The judge could conclude that the tenant's storage outside
Comeketo and the tenant's failure to move the storage trailer
were neither insignificant nor accidental and constituted
defaults under this paragraph of the 2020 lease. DiBella, 63
Mass. App. Ct. at 644. While equitable considerations may
6 entitle a tenant to relief from the effects of such defaults,
nothing in the record suggests that the judge erred. The
landlord's conduct here did not bespeak an effort to invoke
obscure terms of the lease as a kind of "tripwire" to terminate
the agreement on a trifling matter when it became advantageous
to do so. To the contrary, the record shows that the landlord
sought to preserve the relationship with the tenant and worked
with the tenant for a prolonged period of time to facilitate
remedial action.
3. Waiver. The tenant contends that even if storing
materials outside the premises can be considered material
breaches, the judge should have found that the landlord, by
acquiescing to such storage for an extended period of time and
continuing to accept rental payments, waived any rights to
forfeiture. In the commercial lease context, waiver is a
question of fact in light of all of the circumstances. See
M.J.G. Props., Inc. v. Hurley, 27 Mass. App. Ct. 250, 252 (1989)
(Hurley).
The tenant relies heavily on Hurley to support its argument
that the landlord waived its right to terminate the 2020 lease.
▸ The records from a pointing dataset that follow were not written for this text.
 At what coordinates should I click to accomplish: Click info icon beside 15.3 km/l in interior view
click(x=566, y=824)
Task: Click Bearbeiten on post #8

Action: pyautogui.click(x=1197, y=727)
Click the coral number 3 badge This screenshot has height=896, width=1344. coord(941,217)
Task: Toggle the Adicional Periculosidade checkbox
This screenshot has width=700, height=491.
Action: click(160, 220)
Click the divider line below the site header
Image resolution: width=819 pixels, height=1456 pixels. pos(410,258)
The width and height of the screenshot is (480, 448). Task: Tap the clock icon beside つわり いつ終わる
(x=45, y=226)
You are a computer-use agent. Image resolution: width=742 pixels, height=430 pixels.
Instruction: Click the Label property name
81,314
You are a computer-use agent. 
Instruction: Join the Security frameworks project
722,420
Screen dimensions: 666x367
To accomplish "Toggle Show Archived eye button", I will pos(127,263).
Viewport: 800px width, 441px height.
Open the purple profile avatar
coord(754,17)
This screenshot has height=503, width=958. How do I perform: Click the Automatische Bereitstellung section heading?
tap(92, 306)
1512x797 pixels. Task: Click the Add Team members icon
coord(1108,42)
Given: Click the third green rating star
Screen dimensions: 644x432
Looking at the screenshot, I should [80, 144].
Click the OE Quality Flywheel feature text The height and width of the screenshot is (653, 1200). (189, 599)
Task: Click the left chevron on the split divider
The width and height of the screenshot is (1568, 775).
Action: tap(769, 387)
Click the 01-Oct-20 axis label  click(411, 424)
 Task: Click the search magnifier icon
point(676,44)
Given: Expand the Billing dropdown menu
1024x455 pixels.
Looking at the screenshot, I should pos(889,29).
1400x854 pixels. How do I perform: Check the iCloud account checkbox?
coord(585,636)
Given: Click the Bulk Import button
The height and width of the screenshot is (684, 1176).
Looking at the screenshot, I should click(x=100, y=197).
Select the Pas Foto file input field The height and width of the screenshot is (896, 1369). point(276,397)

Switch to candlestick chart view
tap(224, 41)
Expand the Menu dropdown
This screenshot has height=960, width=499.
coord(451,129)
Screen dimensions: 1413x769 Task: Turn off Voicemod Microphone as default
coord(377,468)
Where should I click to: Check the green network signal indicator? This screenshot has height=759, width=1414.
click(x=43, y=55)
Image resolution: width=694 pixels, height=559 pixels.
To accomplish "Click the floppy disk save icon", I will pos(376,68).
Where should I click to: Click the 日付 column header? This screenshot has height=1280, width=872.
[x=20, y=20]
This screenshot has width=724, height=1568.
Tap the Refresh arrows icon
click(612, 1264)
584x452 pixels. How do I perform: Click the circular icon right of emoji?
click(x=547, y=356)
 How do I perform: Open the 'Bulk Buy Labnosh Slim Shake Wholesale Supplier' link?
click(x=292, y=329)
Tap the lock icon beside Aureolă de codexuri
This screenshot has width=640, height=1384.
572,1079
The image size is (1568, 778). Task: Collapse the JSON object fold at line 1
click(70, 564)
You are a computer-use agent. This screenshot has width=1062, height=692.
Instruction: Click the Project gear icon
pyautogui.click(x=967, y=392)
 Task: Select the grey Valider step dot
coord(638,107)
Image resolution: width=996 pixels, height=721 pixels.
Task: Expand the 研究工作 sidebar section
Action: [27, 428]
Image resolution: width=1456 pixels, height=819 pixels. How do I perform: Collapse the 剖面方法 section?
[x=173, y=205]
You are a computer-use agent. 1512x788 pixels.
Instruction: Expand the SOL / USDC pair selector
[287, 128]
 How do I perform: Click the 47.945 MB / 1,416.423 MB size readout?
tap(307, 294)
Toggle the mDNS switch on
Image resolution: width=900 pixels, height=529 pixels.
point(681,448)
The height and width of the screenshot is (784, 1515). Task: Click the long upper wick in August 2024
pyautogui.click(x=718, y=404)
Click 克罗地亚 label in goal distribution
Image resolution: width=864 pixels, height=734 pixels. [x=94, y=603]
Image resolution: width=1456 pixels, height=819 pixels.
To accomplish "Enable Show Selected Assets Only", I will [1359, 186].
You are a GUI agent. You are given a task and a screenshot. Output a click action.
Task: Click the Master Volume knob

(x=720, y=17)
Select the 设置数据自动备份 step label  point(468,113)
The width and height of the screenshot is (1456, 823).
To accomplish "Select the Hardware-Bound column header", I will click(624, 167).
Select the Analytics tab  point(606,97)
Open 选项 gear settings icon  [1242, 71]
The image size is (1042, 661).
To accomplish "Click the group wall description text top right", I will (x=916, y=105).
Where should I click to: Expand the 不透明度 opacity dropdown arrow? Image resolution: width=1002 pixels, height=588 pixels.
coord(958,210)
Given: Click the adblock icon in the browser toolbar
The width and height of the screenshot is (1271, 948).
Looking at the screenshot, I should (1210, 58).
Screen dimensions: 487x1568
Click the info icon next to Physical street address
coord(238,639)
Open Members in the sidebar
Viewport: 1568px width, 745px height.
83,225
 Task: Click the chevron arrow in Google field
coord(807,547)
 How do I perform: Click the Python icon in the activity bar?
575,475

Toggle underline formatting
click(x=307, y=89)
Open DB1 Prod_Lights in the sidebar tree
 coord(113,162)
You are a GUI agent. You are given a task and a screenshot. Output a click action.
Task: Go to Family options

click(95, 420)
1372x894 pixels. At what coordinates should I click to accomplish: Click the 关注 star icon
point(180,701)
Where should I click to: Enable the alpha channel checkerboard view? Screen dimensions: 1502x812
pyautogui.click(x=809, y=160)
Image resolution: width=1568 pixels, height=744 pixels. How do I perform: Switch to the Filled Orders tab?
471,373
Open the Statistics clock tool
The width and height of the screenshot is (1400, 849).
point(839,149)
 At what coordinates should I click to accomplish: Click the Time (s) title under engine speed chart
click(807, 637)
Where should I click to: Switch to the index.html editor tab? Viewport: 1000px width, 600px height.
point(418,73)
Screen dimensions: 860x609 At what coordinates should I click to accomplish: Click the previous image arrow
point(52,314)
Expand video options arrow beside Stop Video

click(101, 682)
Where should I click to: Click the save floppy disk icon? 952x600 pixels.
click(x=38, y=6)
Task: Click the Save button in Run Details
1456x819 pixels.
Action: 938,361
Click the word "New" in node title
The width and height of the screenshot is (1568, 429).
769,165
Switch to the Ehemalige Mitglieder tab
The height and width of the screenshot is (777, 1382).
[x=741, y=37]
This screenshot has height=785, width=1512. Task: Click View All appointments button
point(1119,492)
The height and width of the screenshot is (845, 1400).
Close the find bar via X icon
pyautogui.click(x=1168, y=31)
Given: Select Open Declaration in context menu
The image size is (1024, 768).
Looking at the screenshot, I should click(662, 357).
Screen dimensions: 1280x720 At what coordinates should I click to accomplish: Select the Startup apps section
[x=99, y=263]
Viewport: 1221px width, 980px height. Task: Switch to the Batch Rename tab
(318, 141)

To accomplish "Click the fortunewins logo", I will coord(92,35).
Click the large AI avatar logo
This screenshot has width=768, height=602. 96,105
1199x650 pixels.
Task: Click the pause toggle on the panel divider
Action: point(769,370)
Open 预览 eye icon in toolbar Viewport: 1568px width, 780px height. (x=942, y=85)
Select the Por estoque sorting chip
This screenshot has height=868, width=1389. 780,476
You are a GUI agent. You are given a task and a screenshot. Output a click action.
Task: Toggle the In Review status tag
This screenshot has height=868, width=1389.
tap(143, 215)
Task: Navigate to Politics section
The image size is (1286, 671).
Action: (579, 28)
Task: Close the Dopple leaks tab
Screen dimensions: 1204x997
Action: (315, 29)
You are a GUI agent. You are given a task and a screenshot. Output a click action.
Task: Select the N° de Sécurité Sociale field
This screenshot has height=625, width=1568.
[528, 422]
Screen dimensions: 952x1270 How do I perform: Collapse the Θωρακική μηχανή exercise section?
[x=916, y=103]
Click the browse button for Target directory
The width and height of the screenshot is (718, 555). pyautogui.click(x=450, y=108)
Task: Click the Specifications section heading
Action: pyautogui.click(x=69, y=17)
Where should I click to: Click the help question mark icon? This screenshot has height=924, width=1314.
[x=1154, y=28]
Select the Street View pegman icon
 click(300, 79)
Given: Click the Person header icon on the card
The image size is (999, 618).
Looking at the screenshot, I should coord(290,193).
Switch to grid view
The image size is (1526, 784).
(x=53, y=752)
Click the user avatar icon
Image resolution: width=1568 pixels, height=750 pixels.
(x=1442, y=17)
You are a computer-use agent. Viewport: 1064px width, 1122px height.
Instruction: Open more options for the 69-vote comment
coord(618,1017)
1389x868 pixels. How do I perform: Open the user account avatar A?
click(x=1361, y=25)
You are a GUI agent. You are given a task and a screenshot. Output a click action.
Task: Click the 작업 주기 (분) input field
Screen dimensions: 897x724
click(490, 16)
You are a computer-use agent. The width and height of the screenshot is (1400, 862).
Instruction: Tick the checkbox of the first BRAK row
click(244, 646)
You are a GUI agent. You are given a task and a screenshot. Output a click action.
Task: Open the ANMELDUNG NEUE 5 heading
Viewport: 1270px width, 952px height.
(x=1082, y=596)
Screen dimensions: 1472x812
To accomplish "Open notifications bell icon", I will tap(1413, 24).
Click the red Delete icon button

The tenant's reliance on Hurley is misplaced both as a matter of
law and as a matter of fact. Unlike Hurley, 27 Mass. App. Ct.
at 251-253, where the lessor, who had knowledge of the breaches
at issue, never mentioned them to the lessee and ignored them
7 until the notice of termination, the landlord here did not
ignore the tenant's numerous breaches. Starting at least as
early as March 27, 2021, the landlord requested that the tenant
remove the items stored outside Comeketo and was assured by the
tenant that the issue "will be taken care of." The landlord
continued these written and verbal efforts until January of
2022, when it saw no other option but to place the tenant on
notice that multiple "events of default" had occurred. Rather
than acting in a manner that constitutes a waiver of legal
rights, the landlord here acted with patience and courtesy in a
reasonable effort to accommodate the business needs of the
tenant. Therefore, we discern no error by the judge.
4. Subsequent actions. The tenant further argues that the
judge erred by improperly considering the tenant's actions that
followed termination of the 2020 lease and the tenancy at will.
We disagree. Based on the evidence presented and the tenant's
supplication for equitable relief, the judge found that the
tenant engaged in numerous unsafe and unsanitary acts and
omissions even after the termination of the 2020 lease and the
tenancy at will, continuing well into 2023. The tenant,
however, has not shown that the judge relied on these subsequent
actions as grounds for termination. Rather, as set forth above,
the material breaches expressly enumerated in the judge's
findings occurred prior to the summary process action.
8 Furthermore, the landlord fully identified the breaches at issue
in the notice of default and the notice to quit and notice of
termination. See Strycharski v. Spillane, 320 Mass. 382, 384-
385 (1946) (grounds for termination must be identified in notice
to quit). The tenant has not shown that the judge erred.
Judgment affirmed.
By the Court (Blake, Walsh & Hodgens, JJ.1),
Clerk
Entered: October 29, 2024.
1 The panelists are listed in order of seniority.